Hatred, I’m told, is born out of insecurity. There’s nothing more likely to trigger that insecurity than not having a support group of like-minded individuals. Apparently, the group that hates together stays together. But I do think there’s also an element of desperately clinging to things as they (never) were and demanding that life conform. In this, there’s an element of arrogance and also King Canute-ism: he’s the king who commanded the tide not to turn with predictable results.
According to the latest reports, there are over 900 hate groups in the US. Traditional hatred is well represented among them. There are anti-semitic, anti-gay, anti-Muslim, anti-abortion, anti-government, and anti-ethnic groups just for starters. You can even start your own rant: one man was so angry over a zoning decision up in Granby, Colorado, that he built a home-made tank and tried to take out the town. Of course, he was the exception to being part of a group since he didn’t much like people period. But he shows the common denominator of these groups: hating requires release through violence and builds on a shared sense of injustice and threat.
Case in point: what motivated the 88 year-old bigot to start shooting in the Holocaust Museum?

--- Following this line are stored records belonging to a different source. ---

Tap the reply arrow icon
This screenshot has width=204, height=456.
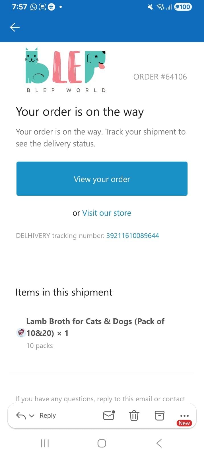[x=21, y=416]
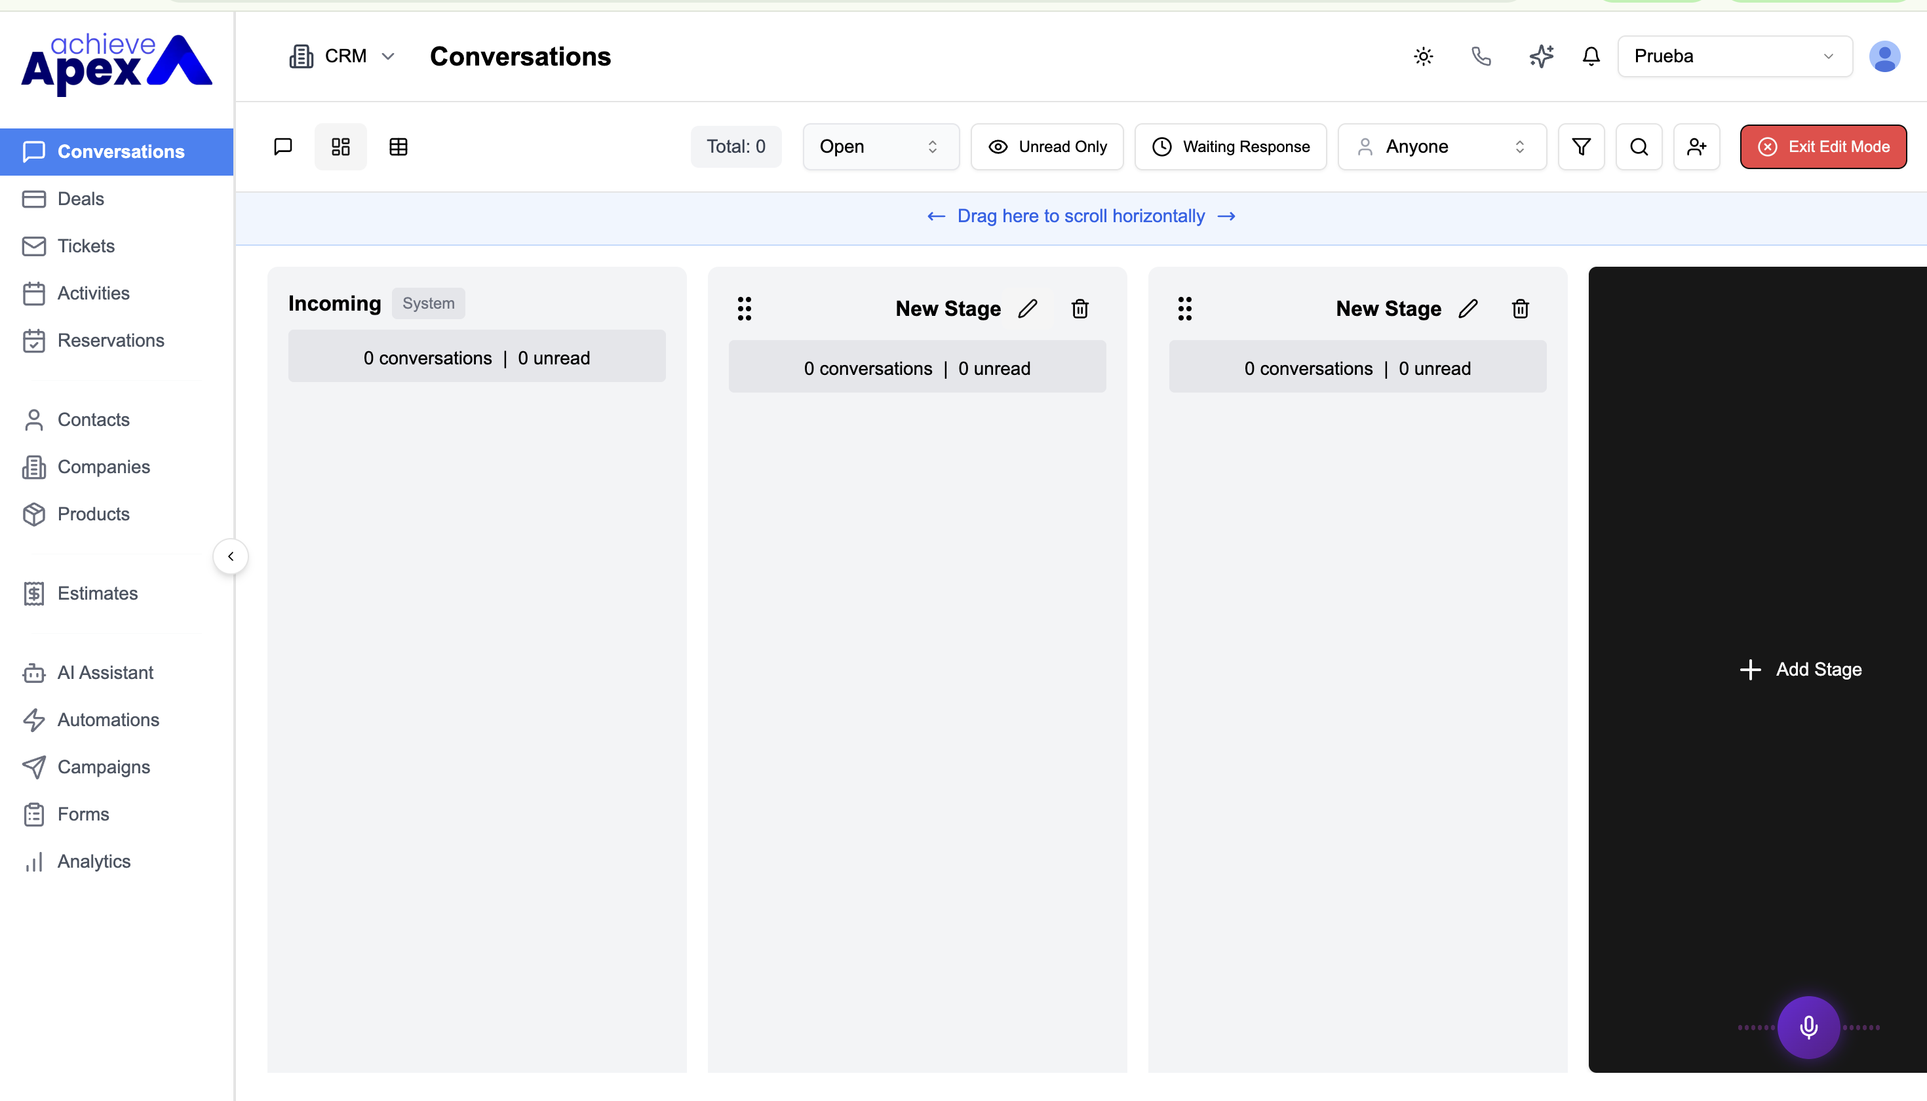Screen dimensions: 1927x1101
Task: Click the phone call icon in header
Action: [1481, 56]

As one might predict it started with the mundane and banal: he thought he was shortchanged in his Social Security check as retaliation for the venom he had been spewing on his increasingly deranged website. I can imagine him working himself into a frenzy of hatred by imagining that others, people definitely not-him like minorities or in this case, Jews, were getting the things “due” to him. Let a few visitors to his website agree with him and the only outlet for the pent-up emotion becomes taking a rifle and opening fire. I’m not discounting the possibility of senile hyperactivity but it seems his whole life had been one long grievance.
And grievance is really what all this hate is about. We have a whole lot of people with grievances against a changing world that is not behaving as it should and they fear they are losing their place along with all the certainties they had believed in. The more threatening the changes the more hatred .
Well, I have news for the hatred groups of this country: You never were in charge of your world. You only thought you were because it was familiar. You were just as powerless as the rest of us in the face of technological change, political expedience, and cultural diversity. It’s just taken you a lot longer than the rest of us to become aware of it. To a certain extent, we have all been cheated. We believed our values were the only right ones and, in some instances, we gave our lives and our futures for them. But our values were only loaned to us and only because they were useful to the world at the time we were encouraged to believe them.
Let’s move on, guys, and get out of the way of the people who have to deal with today’s world. It’s theirs now and they’ll have their own illusions and disappointments.